-- WHAT IS REQUIRED --
Look through the material below and copy every line containing the word "section".

-- DATA --
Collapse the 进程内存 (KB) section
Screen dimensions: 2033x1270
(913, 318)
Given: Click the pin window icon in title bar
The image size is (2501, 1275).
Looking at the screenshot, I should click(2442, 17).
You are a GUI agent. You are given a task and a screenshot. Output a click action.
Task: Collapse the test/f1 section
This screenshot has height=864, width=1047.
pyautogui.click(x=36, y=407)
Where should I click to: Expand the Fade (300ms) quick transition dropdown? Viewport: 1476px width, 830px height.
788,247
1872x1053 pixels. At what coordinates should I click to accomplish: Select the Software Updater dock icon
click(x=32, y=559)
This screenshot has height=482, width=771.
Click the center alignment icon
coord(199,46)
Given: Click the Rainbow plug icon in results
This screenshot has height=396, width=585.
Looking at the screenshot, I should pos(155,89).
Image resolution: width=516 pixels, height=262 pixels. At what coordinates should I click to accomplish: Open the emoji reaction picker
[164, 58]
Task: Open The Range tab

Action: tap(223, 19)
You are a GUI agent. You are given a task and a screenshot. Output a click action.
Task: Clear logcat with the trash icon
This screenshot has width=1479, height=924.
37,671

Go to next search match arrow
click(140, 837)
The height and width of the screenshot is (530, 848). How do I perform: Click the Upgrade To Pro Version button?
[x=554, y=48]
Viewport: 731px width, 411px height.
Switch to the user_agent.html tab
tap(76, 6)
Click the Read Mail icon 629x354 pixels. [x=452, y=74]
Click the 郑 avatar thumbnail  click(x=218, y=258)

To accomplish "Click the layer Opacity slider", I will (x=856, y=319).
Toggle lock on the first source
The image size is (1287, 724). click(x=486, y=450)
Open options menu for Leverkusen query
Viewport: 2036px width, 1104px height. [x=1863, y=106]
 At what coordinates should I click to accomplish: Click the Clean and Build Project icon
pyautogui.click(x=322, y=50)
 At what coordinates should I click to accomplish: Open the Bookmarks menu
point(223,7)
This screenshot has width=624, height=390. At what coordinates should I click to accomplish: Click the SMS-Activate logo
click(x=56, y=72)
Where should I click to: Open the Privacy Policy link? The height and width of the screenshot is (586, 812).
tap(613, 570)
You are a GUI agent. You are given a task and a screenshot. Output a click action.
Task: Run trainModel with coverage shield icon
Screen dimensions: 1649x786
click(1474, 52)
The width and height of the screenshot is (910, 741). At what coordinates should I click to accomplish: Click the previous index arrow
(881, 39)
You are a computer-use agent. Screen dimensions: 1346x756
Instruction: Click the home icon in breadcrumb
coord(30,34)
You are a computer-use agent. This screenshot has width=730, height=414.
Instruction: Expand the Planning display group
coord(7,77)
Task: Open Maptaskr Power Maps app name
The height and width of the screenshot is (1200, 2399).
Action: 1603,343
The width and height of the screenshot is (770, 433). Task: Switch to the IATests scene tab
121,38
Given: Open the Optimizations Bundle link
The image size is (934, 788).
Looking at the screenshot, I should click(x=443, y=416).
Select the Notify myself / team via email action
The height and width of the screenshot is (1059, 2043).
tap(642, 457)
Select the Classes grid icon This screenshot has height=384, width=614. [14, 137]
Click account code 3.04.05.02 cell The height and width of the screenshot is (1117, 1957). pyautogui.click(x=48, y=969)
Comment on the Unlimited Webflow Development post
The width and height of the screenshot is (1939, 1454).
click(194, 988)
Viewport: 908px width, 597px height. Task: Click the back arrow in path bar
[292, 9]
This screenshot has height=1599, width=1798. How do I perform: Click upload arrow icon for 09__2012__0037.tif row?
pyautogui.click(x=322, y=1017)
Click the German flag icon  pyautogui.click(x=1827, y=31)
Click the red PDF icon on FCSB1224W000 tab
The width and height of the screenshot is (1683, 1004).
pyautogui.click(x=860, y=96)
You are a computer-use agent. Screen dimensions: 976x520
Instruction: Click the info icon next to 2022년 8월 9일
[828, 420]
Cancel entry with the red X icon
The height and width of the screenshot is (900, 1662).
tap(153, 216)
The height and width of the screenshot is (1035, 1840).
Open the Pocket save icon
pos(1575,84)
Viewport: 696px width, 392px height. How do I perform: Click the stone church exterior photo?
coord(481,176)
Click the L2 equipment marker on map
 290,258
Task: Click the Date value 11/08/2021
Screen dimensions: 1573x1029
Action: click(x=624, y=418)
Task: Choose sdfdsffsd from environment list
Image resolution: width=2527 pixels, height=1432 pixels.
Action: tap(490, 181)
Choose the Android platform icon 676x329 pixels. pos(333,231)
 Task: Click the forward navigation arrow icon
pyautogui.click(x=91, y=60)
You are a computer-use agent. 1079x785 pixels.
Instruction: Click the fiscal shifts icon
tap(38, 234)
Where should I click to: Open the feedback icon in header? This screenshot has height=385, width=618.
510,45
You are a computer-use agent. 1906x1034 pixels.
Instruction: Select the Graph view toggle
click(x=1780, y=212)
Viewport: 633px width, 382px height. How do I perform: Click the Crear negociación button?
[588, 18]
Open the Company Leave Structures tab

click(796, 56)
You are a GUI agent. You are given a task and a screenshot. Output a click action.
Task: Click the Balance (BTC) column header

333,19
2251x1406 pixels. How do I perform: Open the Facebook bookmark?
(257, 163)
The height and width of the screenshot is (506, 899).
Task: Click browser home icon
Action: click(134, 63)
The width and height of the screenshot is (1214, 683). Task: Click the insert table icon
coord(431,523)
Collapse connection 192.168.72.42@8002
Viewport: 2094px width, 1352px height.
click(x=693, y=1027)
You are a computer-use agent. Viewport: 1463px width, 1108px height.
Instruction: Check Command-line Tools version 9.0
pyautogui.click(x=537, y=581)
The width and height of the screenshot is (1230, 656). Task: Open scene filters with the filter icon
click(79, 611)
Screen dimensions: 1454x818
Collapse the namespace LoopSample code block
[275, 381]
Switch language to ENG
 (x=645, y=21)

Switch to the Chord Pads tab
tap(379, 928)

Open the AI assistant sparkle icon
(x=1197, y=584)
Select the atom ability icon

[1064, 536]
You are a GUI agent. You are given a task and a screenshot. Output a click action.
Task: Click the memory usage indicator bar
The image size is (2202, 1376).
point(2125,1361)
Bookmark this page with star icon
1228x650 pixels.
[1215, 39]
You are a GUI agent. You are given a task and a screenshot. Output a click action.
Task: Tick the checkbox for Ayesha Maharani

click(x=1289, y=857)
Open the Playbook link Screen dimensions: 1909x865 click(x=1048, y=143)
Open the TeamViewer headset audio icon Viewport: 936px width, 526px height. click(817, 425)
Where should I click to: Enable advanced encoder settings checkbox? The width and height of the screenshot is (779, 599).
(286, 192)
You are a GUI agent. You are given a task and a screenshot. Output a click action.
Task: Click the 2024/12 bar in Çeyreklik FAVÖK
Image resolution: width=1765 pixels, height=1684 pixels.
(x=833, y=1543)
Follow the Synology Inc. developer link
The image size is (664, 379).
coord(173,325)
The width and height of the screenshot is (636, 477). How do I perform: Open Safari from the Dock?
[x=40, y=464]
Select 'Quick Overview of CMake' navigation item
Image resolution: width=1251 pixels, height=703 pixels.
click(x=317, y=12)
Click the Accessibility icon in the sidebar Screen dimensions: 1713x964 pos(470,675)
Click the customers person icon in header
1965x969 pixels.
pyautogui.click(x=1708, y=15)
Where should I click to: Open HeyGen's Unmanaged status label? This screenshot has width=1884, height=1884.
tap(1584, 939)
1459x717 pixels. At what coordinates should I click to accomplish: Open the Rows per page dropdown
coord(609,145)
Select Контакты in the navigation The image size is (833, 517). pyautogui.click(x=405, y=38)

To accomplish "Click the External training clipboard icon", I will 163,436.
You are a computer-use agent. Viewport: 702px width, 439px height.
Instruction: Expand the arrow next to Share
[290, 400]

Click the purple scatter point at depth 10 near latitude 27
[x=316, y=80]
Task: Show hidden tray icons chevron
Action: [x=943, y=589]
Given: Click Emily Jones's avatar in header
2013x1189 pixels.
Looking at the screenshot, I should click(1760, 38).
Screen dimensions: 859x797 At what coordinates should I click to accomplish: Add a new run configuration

-- ANSWER --
Collapse the 进程内存 (KB) section
Task: Collapse the test/f1 section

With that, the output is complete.